=== EXERCISE OBJECTIVE ===
Look through the material below and copy exactly the lines from the line with "Image resolution: width=1568" to the line with "You are a computer-use agent.", those two lines included.

[Opening INPUT DATA section]

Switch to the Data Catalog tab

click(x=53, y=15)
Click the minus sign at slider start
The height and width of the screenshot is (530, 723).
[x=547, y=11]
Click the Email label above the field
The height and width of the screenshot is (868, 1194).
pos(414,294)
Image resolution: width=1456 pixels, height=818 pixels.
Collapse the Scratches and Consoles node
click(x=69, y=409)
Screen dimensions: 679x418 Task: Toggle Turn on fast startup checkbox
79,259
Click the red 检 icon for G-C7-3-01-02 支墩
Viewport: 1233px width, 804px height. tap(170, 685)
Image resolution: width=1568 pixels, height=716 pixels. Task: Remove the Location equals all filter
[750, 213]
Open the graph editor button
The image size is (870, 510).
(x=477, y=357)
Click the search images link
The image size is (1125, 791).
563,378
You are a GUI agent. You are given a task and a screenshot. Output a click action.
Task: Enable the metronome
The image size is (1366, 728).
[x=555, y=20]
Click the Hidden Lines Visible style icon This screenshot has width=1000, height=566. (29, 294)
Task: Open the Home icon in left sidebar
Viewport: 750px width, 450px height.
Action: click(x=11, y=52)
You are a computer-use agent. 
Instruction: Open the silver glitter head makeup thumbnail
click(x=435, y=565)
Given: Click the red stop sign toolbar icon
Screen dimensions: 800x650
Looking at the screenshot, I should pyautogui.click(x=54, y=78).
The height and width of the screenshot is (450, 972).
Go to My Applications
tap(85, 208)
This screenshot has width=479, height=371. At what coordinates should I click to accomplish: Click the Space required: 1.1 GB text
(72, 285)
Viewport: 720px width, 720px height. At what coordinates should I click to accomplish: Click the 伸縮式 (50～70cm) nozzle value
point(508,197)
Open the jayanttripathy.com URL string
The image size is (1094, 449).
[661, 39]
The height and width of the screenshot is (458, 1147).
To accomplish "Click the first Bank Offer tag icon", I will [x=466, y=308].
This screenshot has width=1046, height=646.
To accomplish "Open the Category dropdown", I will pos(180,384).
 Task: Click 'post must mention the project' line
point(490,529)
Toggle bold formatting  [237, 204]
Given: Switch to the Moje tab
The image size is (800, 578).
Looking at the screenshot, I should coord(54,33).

[Closing INPUT DATA section]

=== YOUR SOLUTION ===
Image resolution: width=1568 pixels, height=716 pixels. Task: Remove the Location equals all filter
[750, 213]
Open the graph editor button
The image size is (870, 510).
(x=477, y=357)
Click the search images link
The image size is (1125, 791).
563,378
You are a GUI agent. You are given a task and a screenshot. Output a click action.
Task: Enable the metronome
The image size is (1366, 728).
[x=555, y=20]
Click the Hidden Lines Visible style icon This screenshot has width=1000, height=566. (29, 294)
Task: Open the Home icon in left sidebar
Viewport: 750px width, 450px height.
Action: click(x=11, y=52)
You are a computer-use agent. 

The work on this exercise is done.